Raspberry Heart Cookies (Print Version)

# Ingredients:

→ Dry Ingredients

01 - 280 grams (2 1/4 cups) of regular flour
02 - 2 tsp of cornstarch
03 - A small pinch of salt (about 1/4 tsp)

→ Wet Ingredients

04 - 1 cup of unsalted butter, softened
05 - 1/3 cup of tightly packed light brown sugar
06 - 1/3 cup of standard white sugar
07 - The yolk of one large egg
08 - 1 and 1/2 teaspoons of vanilla
09 - 1 and 1/2 teaspoons of almond flavoring

→ Filling

10 - Half a cup of raspberry jam

# Instructions:

01 - Line up your baking sheets with parchment paper. In a medium-sized bowl, mix the flour, cornstarch, and salt together with a whisk. Put the bowl aside for later.
02 - Throw the softened butter, packed brown sugar, and granulated sugar into a large mixing bowl. Beat everything together for a couple of minutes until the mix looks airy and fluffy.
03 - Mix the egg yolk, vanilla, and almond flavoring into the sugary butter. Gradually add in the dry mix you set aside earlier, stirring until you’ve got smooth dough.
04 - Form little balls of dough, about a spoonful each. Flatten them gently into hearts and press a small dip in the middle with your thumb or a spoon.

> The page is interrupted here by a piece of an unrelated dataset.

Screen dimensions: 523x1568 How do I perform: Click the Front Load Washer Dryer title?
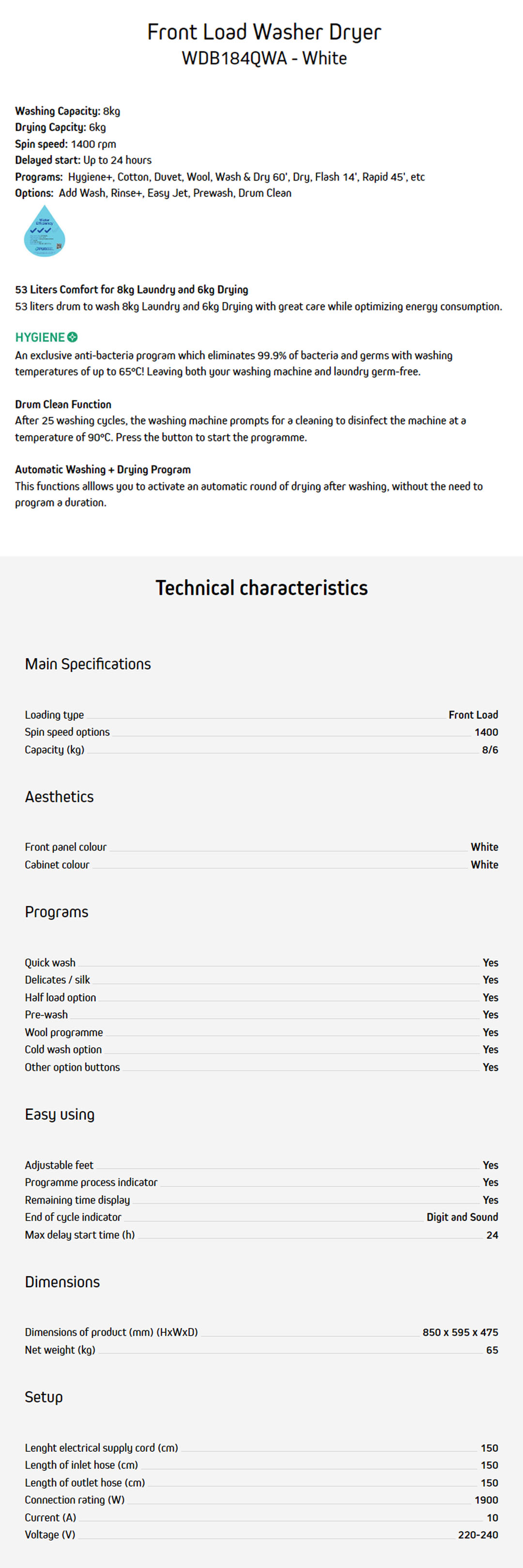[263, 31]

Lay them on the baking sheets and pop them in the freezer to firm up for 30 minutes.
05 - Heat the jam either in a microwave or on the stove until it’s a bit runny. Spoon about half a teaspoon into the indent in each cookie.
06 - Set your oven to 375°F to preheat. Bake the cookies for around 10–12 minutes, or until the edges turn golden. Let them sit on the baking sheet for a few minutes before transferring them to a rack to finish cooling.

# Notes:

01 - Toss in some citrus zest for a zippy flavor upgrade or roll the cookie dough in sugar before sticking them in the oven.
02 - Freezing the dough shapes before baking will help everything hold together better as it cooks.